All properties must meet a minimum standard - Level E before a property can be rented and failure to meet that standard can result in hefty fines.
However, new EPC regulations would mean that from 2025, rental properties would require a certification rating of C or above.
It is our understanding that these proposed changes will be phased in over several years, with new tenancies all compliant by 2025, and all tenancies existing tenancies from 2028.
Whichever way you look at it, this could have a significant financial impact for landlords in striving to bring their properties in line with the new guidelines, especially as they will not be allowed to advertise property for rent if the EPC is not rated at C or above.
What does this mean for UK landlords?
For many landlords this change will mean investing in additional insulation, lighting, double glazing, A rated energy efficient boilers and smart meters to reach the new minimum MEES. In fact, some industry experts believe that the new regulations and requirements may not be achievable – we have read of as many as 33% believing they will be unable to reach the required minimum target.
Of direct greater concern to landlords will be return on their investment (ROI).
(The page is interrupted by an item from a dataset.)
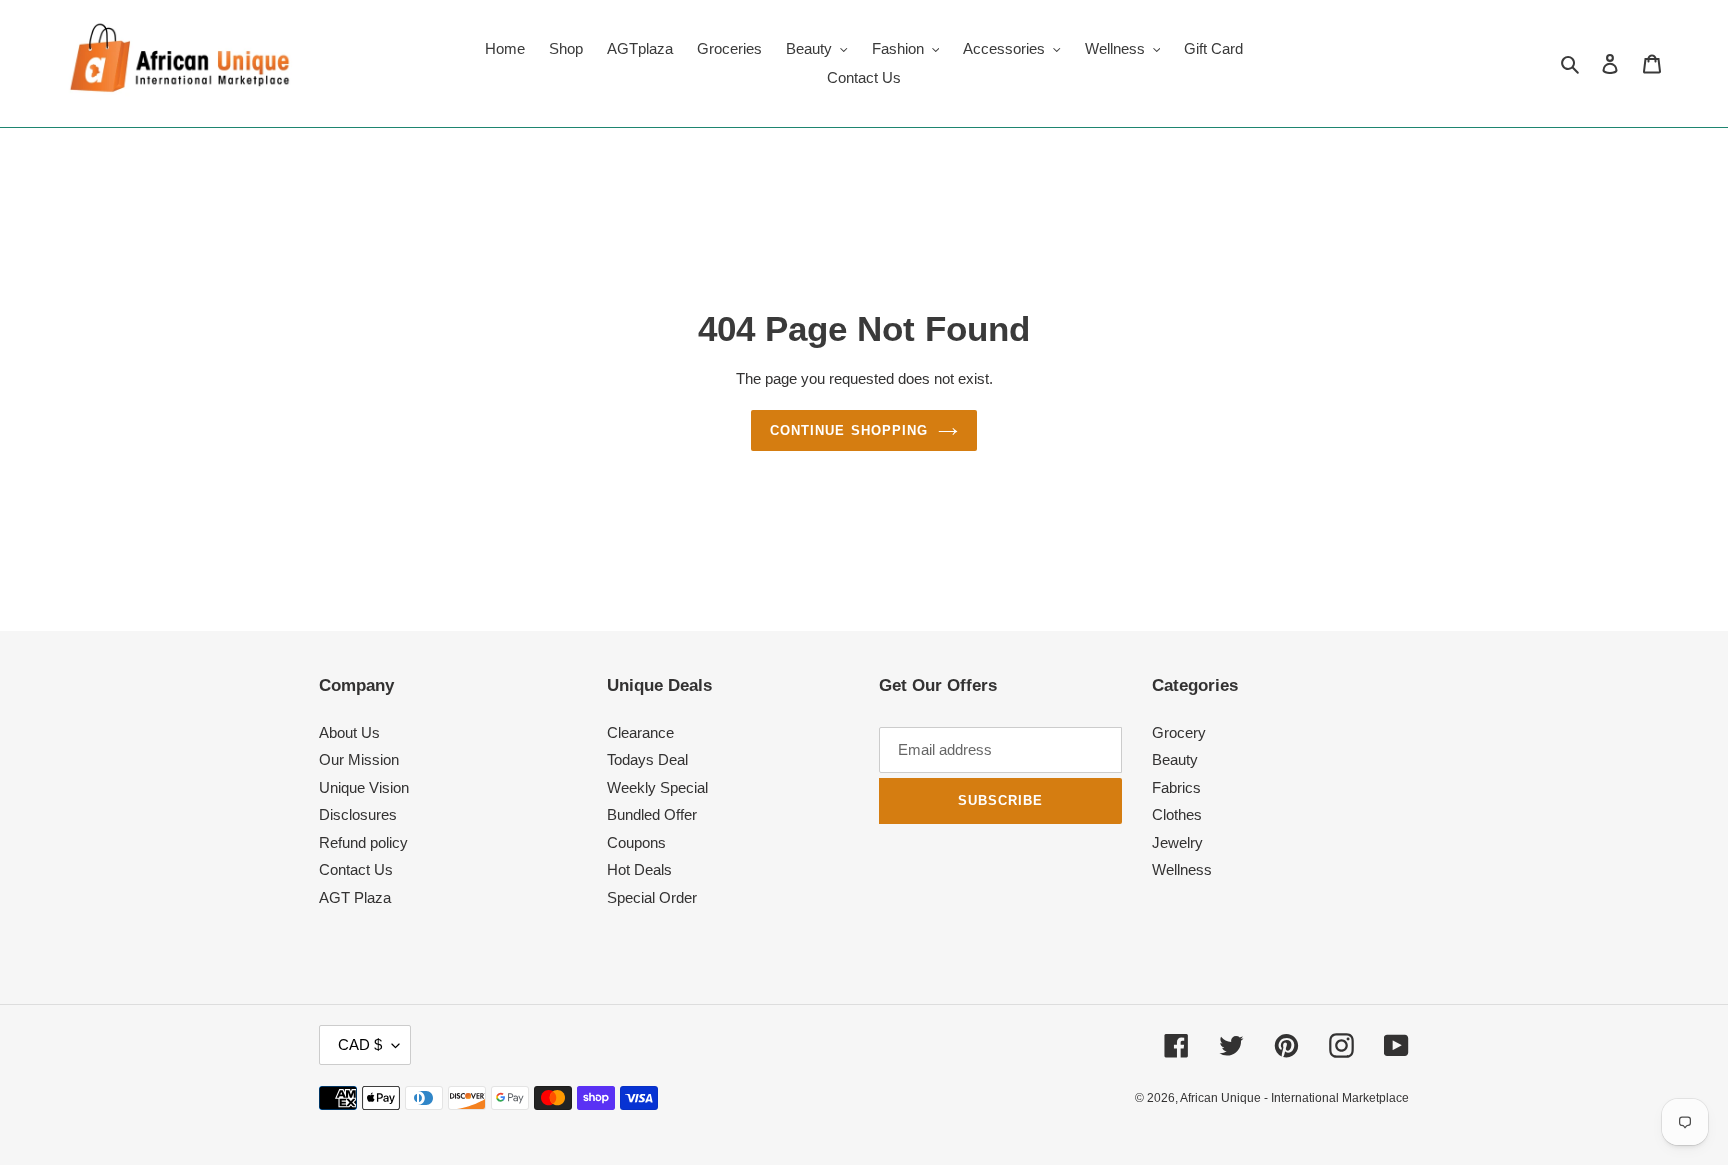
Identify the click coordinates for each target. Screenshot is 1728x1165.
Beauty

Recent analysis by one lender stated that many cited the lack of ROI as their primary concern and not the up-front costs to achieve the minimum MEES.
For example, older Victorian properties will cost far more to upgrade to meet the new requirements than newer properties but, the investment is not likely to be matched by increases in rental income.
The proposed bill is set to be read and debated by MP’s this Autumn, but with an estimated 60%, or 2.9m rental properties falling short of the proposed minimum MEES, the investment cost to meet the Government objective could be huge.
Open Property Group believe that nobody would argue that we all have to do something to improve property energy efficiency and contribute to reducing our collective carbon footprint.
As mentioned, for landlords they face more red tape, increased costs with the likelihood of minimal return on their investment, certainly in the short term.
For tenants however, this will be good news. Their homes will be more efficient, warmer, potentially cheaper to run, and create an overall improved living environment. Overall, the aim must be that we all end up with a more efficient housing sector better positioned for the environmental challenges of the future.
So, the proposed changes are designed to ensure homes are more energy-efficient, all contributing towards the government's net-zero targets. Whilst that has to be good for us all, the key question is can it be achieved in the timescales and what backlash from landlords will this create?